= 次の課題 =
[1] 本文について、次の問いに答えてください。
(a) 筆者が医学生のときに習って以来、「マウス トゥ マウス」を実際に行使したのは何回ですか?
(b) 食費を切りつめていた頃、筆者の昼食は毎日何でしたか?
(c) 看護婦さんが持ってきたアンビューが組み立て不能だったのはなぜですか?
[2] 本文のうち、「事件?はそんな当直の時に起きました。」で始まり「少し冷たくなってきています。」で終わる部分を一字一句そのまま書き写してください。
[3] 本文中の「私は麻酔の研修医として毎日手術室で外科系の先生方と仕事をしていました。」という一文を英語に訳してください。

お父さんのエッセィ

『外科医の当直日誌2』(2005/12/23)


『外科医の当直日誌2』


 「マウス トゥ マウス」をご存知でしょうか?
 とっさの時、道具なしに行う「あの」口移し人工呼吸のことです。こう書けば、大抵の方はお分かりになるはず。中には訓練を受けたという方もいるかもしれません。ただ概念はポピュラーでも旦那様や彼氏以外を相手に、本来の目的でこれを行ったことのある方は、あまりいないのではないでしょうか。現在、私は救急インストラクターでもあり、医療関係者にこれを教えることもあります。その私でさえ、医学生のときにこれを習って以来二十数年、実際にこれを行使したことはたった一度しかありません。

 それは、医者になって数ヶ月後、まだまだ駆け出しの頃でした。
 私は麻酔の研修医として毎日手術室で外科系の先生方と仕事をしていました。
 私生活では、妻との婚約を前に、結納金をひねり出すために苦心していました。昼食は毎日80円のおにぎり2個のみとし食費を切りつめたりもしました。でも研修医の薄給では、なかなか思うに任せません。時には、外科系の先生が、当直のアルバイトを回してくれることもありました。
 事件?はそんな当直の時に起きました。

 その日私は麻酔の仕事を終えて、約束の病院に向かいました。
 それは、新品の建材の香り立ちこめる開業直後の老人病院でした。真夜中、詰め所から緊急コールの電話が入りました。病室に駆けつけると、やせた老人がベッドに横たわり、当直の看護婦さんが、その患者さんに点滴を刺そうとしていました。一見して「やばい」状況だとわかりました。息をしていないのです。体は少し冷たくなってきています。
 「いつからこうなの?」
 「5分ぐらい前に見回りにきたときに、息をしていないのに気がつきました。」
 「もともと、危篤だったの?」
 「いいえ」(今日まで危篤という認識はなかった。ということはご家族に心の準備はない)
 「アンビューを用意してください」
  (作者注:アンビューは、口と鼻を覆うマスクと空気を押し出すバックからなる器械で、両手だけで人工呼吸を遂行でき、麻酔の研修医には馴染みの武器である)
 看護婦さんが持ってきたアンビューは、部品欠落で、組み立て不能だった。開業直後の病院ならではの準備不足だった。どうしよう、諦めるか---しかし家族に心の準備がないのであれば、そう簡単に諦めるわけにはいかない。
 「院長と家族に連絡してください。きみは、心臓マッサージを行ってください。私は人工呼吸を行います。」

 「ふっ」とため息をついて諦観の一秒を飲み込み、鼻をつまんでプールに飛び込むように、私は冷たくなった老人に「マウス トゥ マウス」を開始した。援軍(院長)がかけつけるまで、と自分に言い聞かせた。老人の冷たい唇の感触のためにこみ上げてくる嘔気に涙しながら人工呼吸を続けた。長い長い夜だった。
 15分か20分か、永遠とも思える苦行は、息を切らせて駆け付けた院長の怒りの視線で終焉を迎えた。私は患者の横から退場させられ、彼が処置を引き継いだ。事情を説明するものの、不愉快そうな院長。その病院での初めての死亡例のようだった。えっ、私が悪いの??

= 提供データ =
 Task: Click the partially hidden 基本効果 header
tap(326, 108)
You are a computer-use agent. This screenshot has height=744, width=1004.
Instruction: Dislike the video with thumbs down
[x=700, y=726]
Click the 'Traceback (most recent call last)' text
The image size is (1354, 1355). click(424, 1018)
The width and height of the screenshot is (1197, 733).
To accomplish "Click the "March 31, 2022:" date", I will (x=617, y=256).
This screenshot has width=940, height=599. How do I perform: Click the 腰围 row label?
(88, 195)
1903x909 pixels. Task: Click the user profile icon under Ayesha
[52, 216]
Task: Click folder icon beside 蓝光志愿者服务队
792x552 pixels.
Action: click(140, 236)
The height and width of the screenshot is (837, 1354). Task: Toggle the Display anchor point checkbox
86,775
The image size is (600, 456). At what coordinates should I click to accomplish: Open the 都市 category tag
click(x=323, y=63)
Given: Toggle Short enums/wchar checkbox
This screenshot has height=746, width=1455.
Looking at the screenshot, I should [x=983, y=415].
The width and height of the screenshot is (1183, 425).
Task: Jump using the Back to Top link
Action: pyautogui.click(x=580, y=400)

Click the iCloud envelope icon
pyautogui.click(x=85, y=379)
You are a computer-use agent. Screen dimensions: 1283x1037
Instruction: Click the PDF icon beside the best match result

= 課題の解答 =
[1]
(a) たった一度
(b) 80円のおにぎり2個
(c) 部品欠落のため

[2]
事件?はそんな当直の時に起きました。

 その日私は麻酔の仕事を終えて、約束の病院に向かいました。
 それは、新品の建材の香り立ちこめる開業直後の老人病院でした。真夜中、詰め所から緊急コールの電話が入りました。病室に駆けつけると、やせた老人がベッドに横たわり、当直の看護婦さんが、その患者さんに点滴を刺そうとしていました。一見して「やばい」状況だとわかりました。息をしていないのです。体は少し冷たくなってきています。

[3] As an anesthesia resident, I worked every day in the operating room with the surgical doctors.